Com a estreia de um novo filme de Mestres do Universo agendada para o dia 4 de junho, a nostalgia tomou conta dos fãs de uma das animações mais marcantes dos anos 1980. Protagonizada pelo Príncipe Adam, a série He-Man e os Defensores do Universo superou de longe o seu objetivo inicial — que era apenas impulsionar a venda de bonecos da Mattel.
Mesmo após os brinquedos originais deixarem o mercado, o desenho seguiu firme com reprises de sucesso na TV e acabou inspirando diversos remakes e continuações que expandiram o universo de Eternia.
Onde encontrar o desenho clássico do He-Man?
Exibida originalmente entre 1983 e 1985, a produção mostrava as transformações do jovem Príncipe Adam no guerreiro He-Man por meio da Espada do Poder. A obra ficou eternizada tanto pelos confrontos com o vilão Esqueleto quanto pelas lições de moral e mensagens motivacionais ao final de cada episódio.

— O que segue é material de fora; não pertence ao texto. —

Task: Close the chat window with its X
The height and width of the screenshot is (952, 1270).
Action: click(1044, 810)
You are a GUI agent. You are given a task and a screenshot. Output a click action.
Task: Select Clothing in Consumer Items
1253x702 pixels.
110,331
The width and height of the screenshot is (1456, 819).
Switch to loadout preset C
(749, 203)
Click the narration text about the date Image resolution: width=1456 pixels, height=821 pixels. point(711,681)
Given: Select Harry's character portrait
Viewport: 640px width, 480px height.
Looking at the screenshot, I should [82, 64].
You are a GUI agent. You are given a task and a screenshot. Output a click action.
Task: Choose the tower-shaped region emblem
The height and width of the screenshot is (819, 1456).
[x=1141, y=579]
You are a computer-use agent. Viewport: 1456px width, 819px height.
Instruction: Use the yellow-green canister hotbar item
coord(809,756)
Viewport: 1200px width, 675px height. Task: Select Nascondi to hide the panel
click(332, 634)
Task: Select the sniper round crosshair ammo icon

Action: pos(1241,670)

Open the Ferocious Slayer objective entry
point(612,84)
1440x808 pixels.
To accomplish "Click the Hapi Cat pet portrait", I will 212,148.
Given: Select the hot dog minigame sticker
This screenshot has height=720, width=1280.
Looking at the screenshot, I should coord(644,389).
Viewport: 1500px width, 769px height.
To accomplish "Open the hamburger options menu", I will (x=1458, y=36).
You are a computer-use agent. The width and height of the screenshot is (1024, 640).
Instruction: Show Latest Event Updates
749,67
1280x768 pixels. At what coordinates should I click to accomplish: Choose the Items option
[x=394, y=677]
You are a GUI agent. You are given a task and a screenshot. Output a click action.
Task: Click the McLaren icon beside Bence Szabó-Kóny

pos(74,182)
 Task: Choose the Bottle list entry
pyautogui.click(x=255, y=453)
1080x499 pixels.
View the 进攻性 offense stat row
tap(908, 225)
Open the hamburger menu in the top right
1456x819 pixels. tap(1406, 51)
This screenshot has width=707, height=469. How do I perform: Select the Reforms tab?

Se você pretende rever essa versão clássica nos streamings, o cenário atual exige atenção:
- Indisponibilidade no Brasil: Atualmente, nenhuma plataforma de streaming no mercado brasileiro possui os direitos de transmissão da série original de 1983.
- Derivados ausentes: O mesmo bloqueio afeta outras produções antigas da franquia, como a She-Ra clássica e as animações das décadas de 1990 e 2000.
- O que está na Netflix: A plataforma disponibiliza apenas os projetos recentes da marca, como o reboot em computação gráfica (3D) de 2021, Mestres do Universo: Salvando Eternia (2021) e Os Donos do Universo: Revolução (2024).
- Alternativa para os fãs: Quem quiser assistir ao desenho clássico com a dublagem original consegue encontrar uma boa quantidade de episódios disponíveis gratuitamente no YouTube.
Por que a série clássica sumiu dos streamings?
A ausência de He-Man nas plataformas oficiais é reflexo de um complexo histórico de licenciamento. A animação foi produzida pela Filmation. Após o encerramento do estúdio, os direitos de exibição foram negociados com a L’Oréal e, posteriormente, repassados para a Dreamworks, que detém o catálogo até hoje. Como a dona da marca é a Mattel, o emaranhado de contratos dificulta a distribuição.
O apagão histórico da franquia
Esses mesmos entraves contratuais e de direitos autorais fizeram com que outras fases do herói ficassem inacessíveis. A elogiada versão de Mestres do Universo transmitida pelo Cartoon Network em 2002 também está fora de qualquer catálogo digital.
A situação afeta até mesmo produções mais recentes, como a série She-Ra e as Princesas do Poder, lançada pela própria Netflix em 2018. Por conta disso, o público que deseja resgatar o passado de Eternia precisa recorrer ao mercado de mídias físicas ou a meios alternativos de preservação na internet.